» WHAT YOU WILL DO
Repeat the whole listing exactly, leaving nothing out.

» EXTRACTED MATERIAL
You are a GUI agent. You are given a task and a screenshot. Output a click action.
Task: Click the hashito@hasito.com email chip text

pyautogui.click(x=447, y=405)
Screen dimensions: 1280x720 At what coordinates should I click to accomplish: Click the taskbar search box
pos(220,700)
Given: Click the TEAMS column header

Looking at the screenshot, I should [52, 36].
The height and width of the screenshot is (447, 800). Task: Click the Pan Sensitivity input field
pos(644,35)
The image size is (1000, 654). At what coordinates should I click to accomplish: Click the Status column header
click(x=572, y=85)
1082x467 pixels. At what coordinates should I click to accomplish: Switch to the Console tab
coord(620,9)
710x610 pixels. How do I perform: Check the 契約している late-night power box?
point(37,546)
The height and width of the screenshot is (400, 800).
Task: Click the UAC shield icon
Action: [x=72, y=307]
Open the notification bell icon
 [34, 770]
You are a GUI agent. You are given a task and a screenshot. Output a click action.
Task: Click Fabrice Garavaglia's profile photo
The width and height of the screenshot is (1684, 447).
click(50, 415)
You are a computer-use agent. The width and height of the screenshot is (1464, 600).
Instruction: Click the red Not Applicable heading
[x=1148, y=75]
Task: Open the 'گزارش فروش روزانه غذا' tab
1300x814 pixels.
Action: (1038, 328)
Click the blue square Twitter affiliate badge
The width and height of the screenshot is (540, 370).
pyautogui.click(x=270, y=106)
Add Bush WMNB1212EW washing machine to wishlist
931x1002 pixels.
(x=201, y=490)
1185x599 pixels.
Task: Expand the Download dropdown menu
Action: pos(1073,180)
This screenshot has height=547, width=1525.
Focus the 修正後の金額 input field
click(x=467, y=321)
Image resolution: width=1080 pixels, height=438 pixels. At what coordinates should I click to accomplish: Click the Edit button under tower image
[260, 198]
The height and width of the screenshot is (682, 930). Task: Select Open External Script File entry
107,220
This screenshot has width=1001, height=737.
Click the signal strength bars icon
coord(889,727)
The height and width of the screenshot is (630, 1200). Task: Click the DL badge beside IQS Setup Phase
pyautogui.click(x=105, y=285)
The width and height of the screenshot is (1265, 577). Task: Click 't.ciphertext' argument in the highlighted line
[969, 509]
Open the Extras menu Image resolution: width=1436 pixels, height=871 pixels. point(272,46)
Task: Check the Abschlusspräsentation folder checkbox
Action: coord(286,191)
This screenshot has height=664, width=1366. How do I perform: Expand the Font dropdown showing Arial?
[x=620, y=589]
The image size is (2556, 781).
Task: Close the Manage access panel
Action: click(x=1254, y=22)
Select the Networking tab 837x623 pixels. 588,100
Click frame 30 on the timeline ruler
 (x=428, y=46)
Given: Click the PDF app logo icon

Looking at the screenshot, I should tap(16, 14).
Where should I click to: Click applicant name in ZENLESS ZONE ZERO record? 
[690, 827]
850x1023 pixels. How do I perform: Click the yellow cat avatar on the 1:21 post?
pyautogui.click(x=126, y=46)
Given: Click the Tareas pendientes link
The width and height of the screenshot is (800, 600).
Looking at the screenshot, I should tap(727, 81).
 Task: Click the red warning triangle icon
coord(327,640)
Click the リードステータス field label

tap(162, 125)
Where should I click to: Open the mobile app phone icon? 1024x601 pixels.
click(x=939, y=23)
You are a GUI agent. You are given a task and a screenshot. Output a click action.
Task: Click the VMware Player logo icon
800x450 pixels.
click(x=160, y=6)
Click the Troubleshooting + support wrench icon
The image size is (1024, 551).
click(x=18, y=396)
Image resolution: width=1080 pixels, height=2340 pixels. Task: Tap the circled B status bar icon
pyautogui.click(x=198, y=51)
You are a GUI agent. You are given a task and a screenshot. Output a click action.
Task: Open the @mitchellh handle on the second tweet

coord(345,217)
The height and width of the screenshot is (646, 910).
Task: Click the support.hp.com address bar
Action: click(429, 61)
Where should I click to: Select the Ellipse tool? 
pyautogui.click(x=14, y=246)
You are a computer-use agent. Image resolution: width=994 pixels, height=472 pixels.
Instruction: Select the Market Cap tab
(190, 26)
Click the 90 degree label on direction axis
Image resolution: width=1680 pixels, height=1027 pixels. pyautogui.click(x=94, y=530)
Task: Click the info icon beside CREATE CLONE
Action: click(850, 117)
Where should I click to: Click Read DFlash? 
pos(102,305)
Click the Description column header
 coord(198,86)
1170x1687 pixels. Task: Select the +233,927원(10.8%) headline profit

» ANSWER TO THE EXERCISE
You are a GUI agent. You are given a task and a screenshot. Output a click action.
Task: Click the hashito@hasito.com email chip text

pyautogui.click(x=447, y=405)
Screen dimensions: 1280x720 At what coordinates should I click to accomplish: Click the taskbar search box
pos(220,700)
Given: Click the TEAMS column header

Looking at the screenshot, I should [52, 36].
The height and width of the screenshot is (447, 800). Task: Click the Pan Sensitivity input field
pos(644,35)
The image size is (1000, 654). At what coordinates should I click to accomplish: Click the Status column header
click(x=572, y=85)
1082x467 pixels. At what coordinates should I click to accomplish: Switch to the Console tab
coord(620,9)
710x610 pixels. How do I perform: Check the 契約している late-night power box?
point(37,546)
The height and width of the screenshot is (400, 800).
Task: Click the UAC shield icon
Action: [x=72, y=307]
Open the notification bell icon
 [34, 770]
You are a GUI agent. You are given a task and a screenshot. Output a click action.
Task: Click Fabrice Garavaglia's profile photo
The width and height of the screenshot is (1684, 447).
click(50, 415)
You are a computer-use agent. The width and height of the screenshot is (1464, 600).
Instruction: Click the red Not Applicable heading
[x=1148, y=75]
Task: Open the 'گزارش فروش روزانه غذا' tab
1300x814 pixels.
Action: (1038, 328)
Click the blue square Twitter affiliate badge
The width and height of the screenshot is (540, 370).
pyautogui.click(x=270, y=106)
Add Bush WMNB1212EW washing machine to wishlist
931x1002 pixels.
(x=201, y=490)
1185x599 pixels.
Task: Expand the Download dropdown menu
Action: pos(1073,180)
This screenshot has height=547, width=1525.
Focus the 修正後の金額 input field
click(x=467, y=321)
Image resolution: width=1080 pixels, height=438 pixels. At what coordinates should I click to accomplish: Click the Edit button under tower image
[260, 198]
The height and width of the screenshot is (682, 930). Task: Select Open External Script File entry
107,220
This screenshot has width=1001, height=737.
Click the signal strength bars icon
coord(889,727)
The height and width of the screenshot is (630, 1200). Task: Click the DL badge beside IQS Setup Phase
pyautogui.click(x=105, y=285)
The width and height of the screenshot is (1265, 577). Task: Click 't.ciphertext' argument in the highlighted line
[969, 509]
Open the Extras menu Image resolution: width=1436 pixels, height=871 pixels. point(272,46)
Task: Check the Abschlusspräsentation folder checkbox
Action: coord(286,191)
This screenshot has height=664, width=1366. How do I perform: Expand the Font dropdown showing Arial?
[x=620, y=589]
The image size is (2556, 781).
Task: Close the Manage access panel
Action: click(x=1254, y=22)
Select the Networking tab 837x623 pixels. 588,100
Click frame 30 on the timeline ruler
 (x=428, y=46)
Given: Click the PDF app logo icon

Looking at the screenshot, I should tap(16, 14).
Where should I click to: Click applicant name in ZENLESS ZONE ZERO record? 
[690, 827]
850x1023 pixels. How do I perform: Click the yellow cat avatar on the 1:21 post?
pyautogui.click(x=126, y=46)
Given: Click the Tareas pendientes link
The width and height of the screenshot is (800, 600).
Looking at the screenshot, I should tap(727, 81).
 Task: Click the red warning triangle icon
coord(327,640)
Click the リードステータス field label

tap(162, 125)
Where should I click to: Open the mobile app phone icon? 1024x601 pixels.
click(x=939, y=23)
You are a GUI agent. You are given a task and a screenshot. Output a click action.
Task: Click the VMware Player logo icon
800x450 pixels.
click(x=160, y=6)
Click the Troubleshooting + support wrench icon
The image size is (1024, 551).
click(x=18, y=396)
Image resolution: width=1080 pixels, height=2340 pixels. Task: Tap the circled B status bar icon
pyautogui.click(x=198, y=51)
You are a GUI agent. You are given a task and a screenshot. Output a click action.
Task: Open the @mitchellh handle on the second tweet

coord(345,217)
The height and width of the screenshot is (646, 910).
Task: Click the support.hp.com address bar
Action: click(429, 61)
Where should I click to: Select the Ellipse tool? 
pyautogui.click(x=14, y=246)
You are a computer-use agent. Image resolution: width=994 pixels, height=472 pixels.
Instruction: Select the Market Cap tab
(190, 26)
Click the 90 degree label on direction axis
Image resolution: width=1680 pixels, height=1027 pixels. pyautogui.click(x=94, y=530)
Task: Click the info icon beside CREATE CLONE
Action: click(850, 117)
Where should I click to: Click Read DFlash? 
pos(102,305)
Click the Description column header
 coord(198,86)
1170x1687 pixels. Task: Select the +233,927원(10.8%) headline profit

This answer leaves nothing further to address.